## PASSAGE CITÉ
__________________________________________________

Le gouvernement temporise
Au gouvernement, on préfère rester prudent en ne se prononçant pas clairement pour un report, alors que des mesures de confinement plus drastiques pourraient être prises dans la semaine. "Je réunirai en début de semaine le conseil scientifique puis je consulterai les représentants des forces politiques", a simplement affirmé dimanche soir le Premier ministre Edouard Philippe. Mais quand ces "mesures nécessaires" pourraient-elles être prises ? "Mardi, mercredi, sans doute mardi, je serai amené à leur poser la question du deuxième tour", a poursuivi le chef du gouvernement.
Les scientifiques alertent tous azimuts
La décision de reporter l'élection est en tout cas largement plébiscitée au sein du monde scientifique pour limiter les dégâts de cette crise majeure. Pour Rémi Salomon, représentant des médecins de l'AP-HP, la crise sanitaire est telle que "cela doit primer sur tout", a-t-il affirmé dimanche soir sur Europe 1. Le chef du service pédiatrie de l'hôpital Necker "ne peut pas imaginer" que l'on maintienne le second tour des municipales qui doit avoir lieu dimanche prochain. Concevant "très bien" que l'annulation d'une élection, est "très grave", le spécialiste appelle les "responsables politiques à prendre la mesure de la situation".
Les constitutionnalistes se divisent
Après la tenue du premier tour, un report est toutefois devenu complexe, selon les constitutionnalistes. "L'élection municipale est indissociable, elle forme un tout", explique le constitutionnaliste Didier Maus. Il estime que s'il est question d'un report du second tour, il faut annuler le premier : "On refait tout ou rien". Pourtant, il est difficile d'invalider les résultats du premier tour. Pour Jean-Philippe Derosier, constitutionnaliste et professeur de droit à l'université de Lille, "selon les principes démocratiques, on ne peut pas remettre en cause une élection qui a eu lieu". Et selon lui, la forte abstention n'y change rien.
Dimanche soir, Marine Le Pen, la présidente du Rassemblement national, a demandé dimanche de "considérer comme acquises" les élections des candidats élus dès le premier tour et de "reporter" les autres scrutins. Est-ce possible ? Conserver les victoires du premier tour et reporter les autres scrutins "serait un cas de figure qu'on a jamais connu", selon le politologue Jean-Yves Camus. Un report du second tour entraînerait l'annulation de l'élection des candidats élus dès le premier tour, avance enfin Dominique Rousseau, professeur de droit constitutionnel à Paris-1.

__________________________________________________

## LA CONSIGNE
Dans le passage sur le report du second tour des municipales, recopiez à l'identique tout ce qui va de "Les constitutionnalistes se" jusqu'à "n'y change rien.". Les lignes ci-dessous ne servent pas pour ce travail.

## DOCUMENTS SOURCES
__________________________________________________

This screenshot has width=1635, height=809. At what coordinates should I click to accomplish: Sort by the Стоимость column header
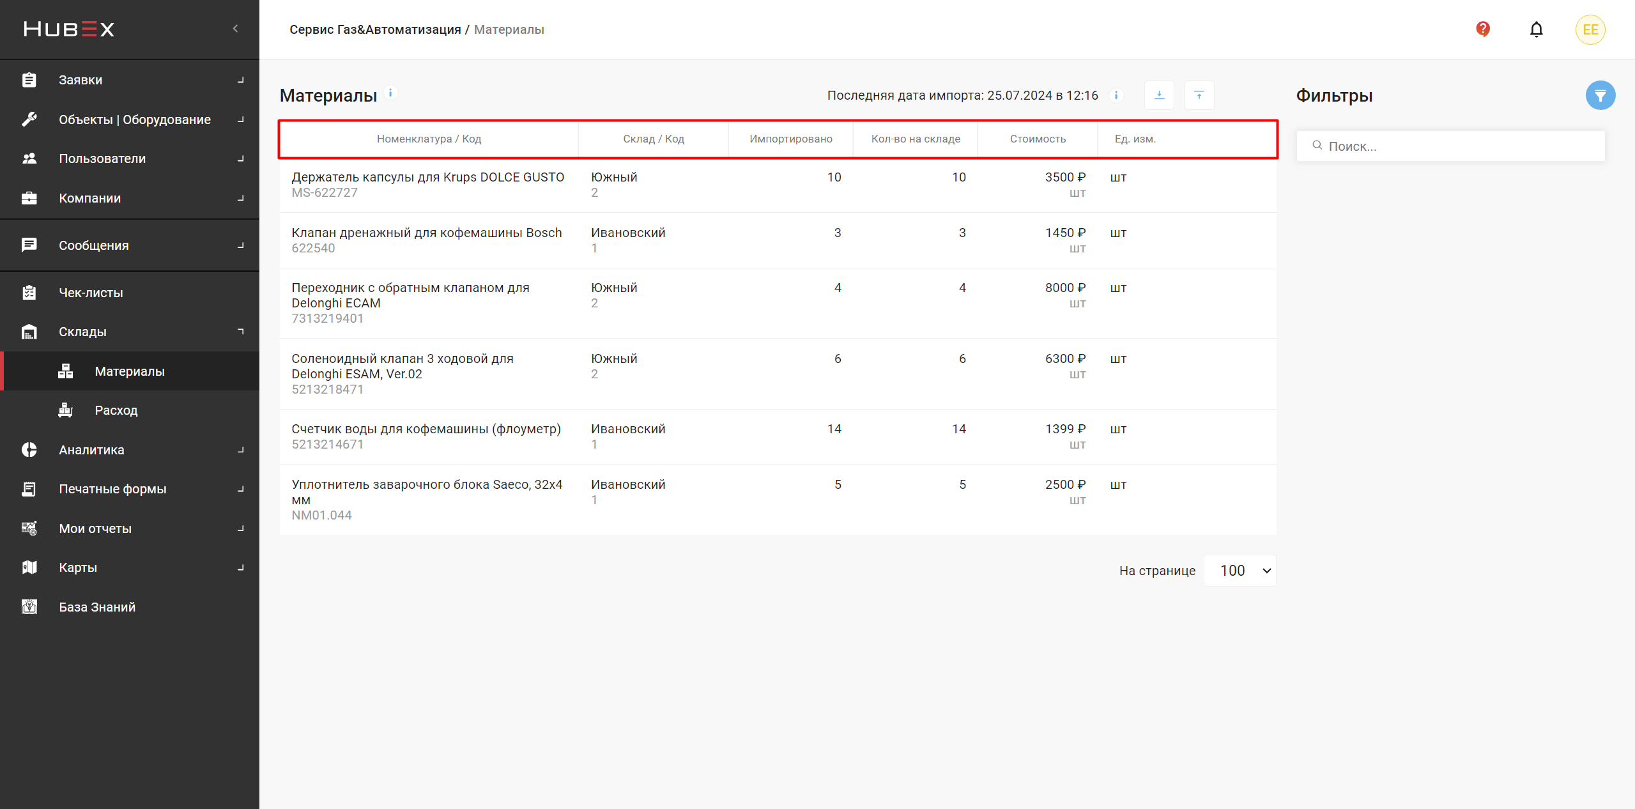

__________________________________________________

## LE RÉSULTAT
Les constitutionnalistes se divisent
Après la tenue du premier tour, un report est toutefois devenu complexe, selon les constitutionnalistes. "L'élection municipale est indissociable, elle forme un tout", explique le constitutionnaliste Didier Maus. Il estime que s'il est question d'un report du second tour, il faut annuler le premier : "On refait tout ou rien". Pourtant, il est difficile d'invalider les résultats du premier tour. Pour Jean-Philippe Derosier, constitutionnaliste et professeur de droit à l'université de Lille, "selon les principes démocratiques, on ne peut pas remettre en cause une élection qui a eu lieu". Et selon lui, la forte abstention n'y change rien.